Turning to synthetic approaches, a plethora of antifungal agents have been developed. In this context, we, as pharmaceutical chemists, focused on synthesizing potent fungicides in the form of new 2-thiouracil derivatives. The compounds 2-thiouracil and 6-methyl-2-thiouracil copper II complexes demonstrated significant antifungal effects against various Candida species [6].

Drawing inspiration from chesulfamide, which acts as a lead compound, we delved into the realm of sulfonamide compounds, which currently represent a major focus of fungicide research and development (R&D). Our research encompassed the design of newly synthesized compounds through two distinct structural modification strategies. The first approach involved replacing the cyclohexanone group with 6-methyl-2-thiouracil. The second objective centered around transforming chloro-(trifluoromethyl)benzene into nitropyrimidine, ((4-nitrophenyl)sulfonyl)thiazole, phenylbenzo[d]thiazole, thiadiazole, and triazole, all exhibiting various substituents (Figure 1).

Several 2-thiouracil-5-sulphonamides were synthesized through the condensation of 2-thiouracil-5-sulphonyl chloride and selected aryl amines.

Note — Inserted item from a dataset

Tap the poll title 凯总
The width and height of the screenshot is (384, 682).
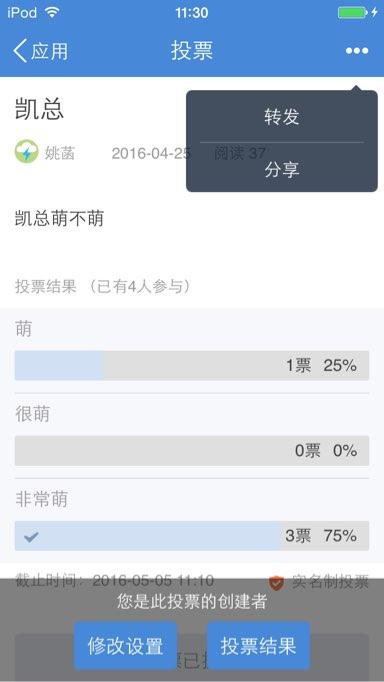(x=39, y=108)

Pyridine was utilized as an acid scavenger in this process. These synthesized compounds were then evaluated against microsporium canis, sporotrichum schenckii, and candida albicans, revealing promising antifungal activity [5]. Building upon this foundation, we expanded our investigation by preparing five new 2-thiouracil-5-sulphonamide derivatives in addition to clove extract. This study aims to assess the antifungal efficacy of both natural and synthetic agents, as well as explore any potential synergistic effects they may exhibit.

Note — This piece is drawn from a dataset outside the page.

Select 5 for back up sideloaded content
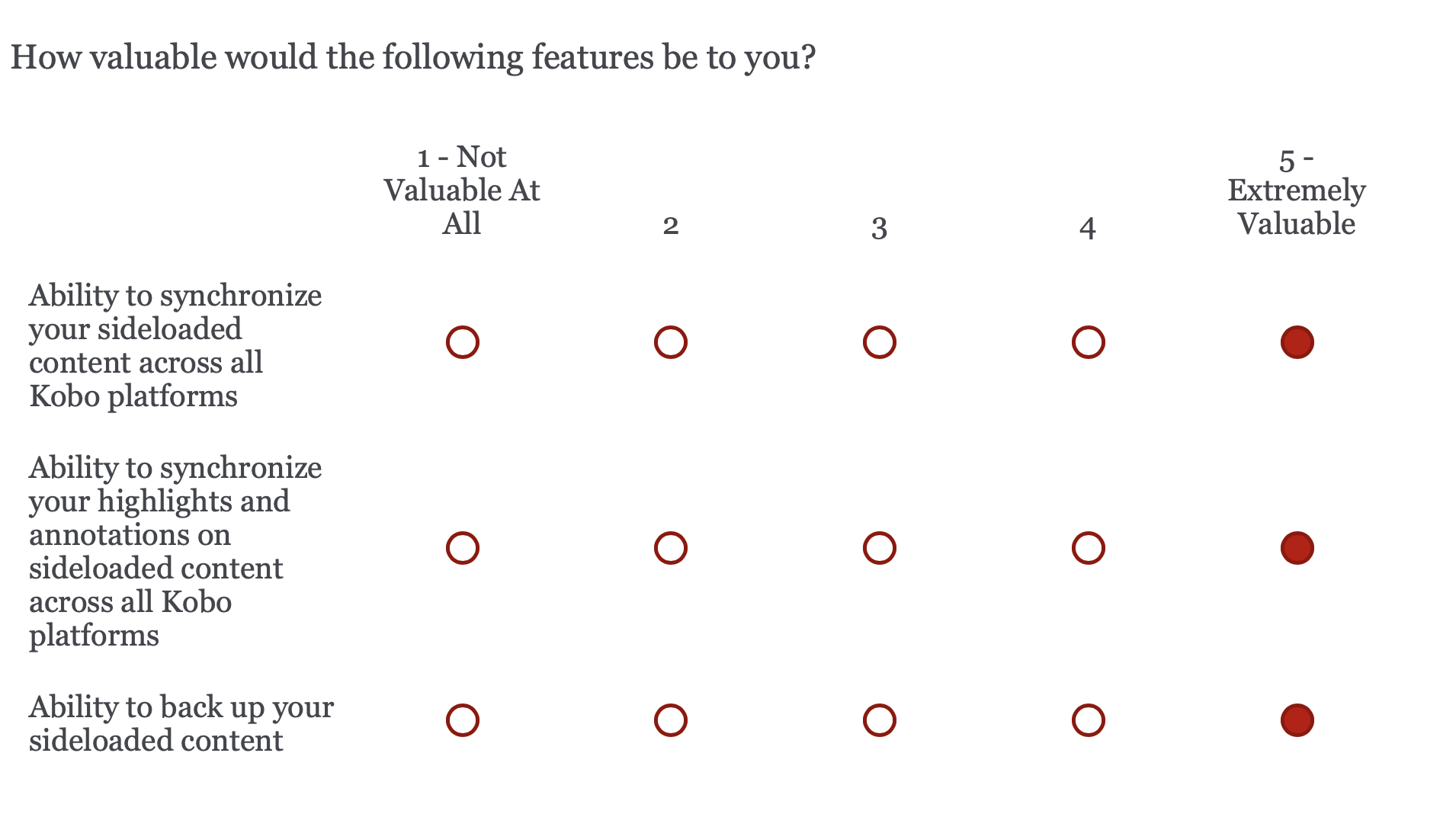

Materials and Instrumentation

Melting points were determined using an electrothermal melting point apparatus. Infrared spectra were recorded on a PerkinElmer grating infrared spectrophotometer using KBr pellets. NMR spectra were measured using a BRUKER-500 MHz (\(^1\)H: 500 MHz) spectrometer, with SiMe4 serving as the internal reference for \(^1\)H NMR readings. Mass spectrometry was conducted on a JEOL JMSAx 500 model spectrometer. Standard drying methods were employed for solvents, and Merck 0.2 mm silica gel 60 F254 aluminum plates were used for thin-layer chromatography (TLC). Elemental analysis was carried out at the Microanalysis Laboratory, Cairo University, Egypt, yielding results in good agreement with expected values. The synthesis of 4-oxo-2-thioxo-1,2,3,4-tetrahydropyrimidine-5-sulphonyl chloride (2) was performed [5].

General Procedure for Synthesis of 4-oxo-2-thioxo-1,2,3,4-tetrahydropyrimidine-5-sulphonamides (3a-e)

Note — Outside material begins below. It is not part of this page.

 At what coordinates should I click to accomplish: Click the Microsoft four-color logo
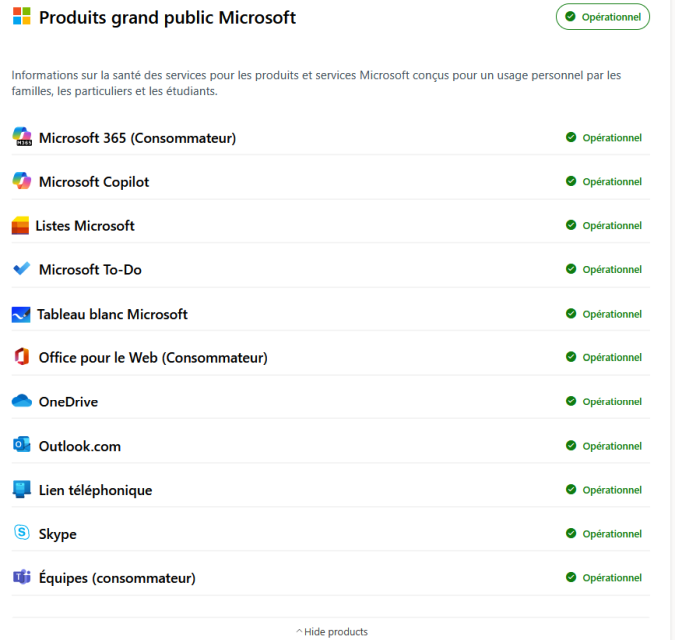pyautogui.click(x=22, y=16)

The synthesis of 4-oxo-2-thioxo-1,2,3,4-tetrahydropyrimidine-5-sulphonamides (3a-e) involved refluxing 2 (1.13 mole) and the corresponding amino compound (1.13 mole) - namely, 2-amino-5-(4-nitrophenylsulphonyl)thiazole, 2-amino-5-nitropyrimidine, 2-(4-aminophenyl)-6-methylbenz- othiazole, 2-amino-1,3,4-thiadiazole, and 3-amino-1,2,4-triazole - in DMF (50 ml) with pyridine (0.016 mole) for 15 hours. After cooling, the resulting precipitate was collected, and recrystallization from DMF/water yielded the desired compound.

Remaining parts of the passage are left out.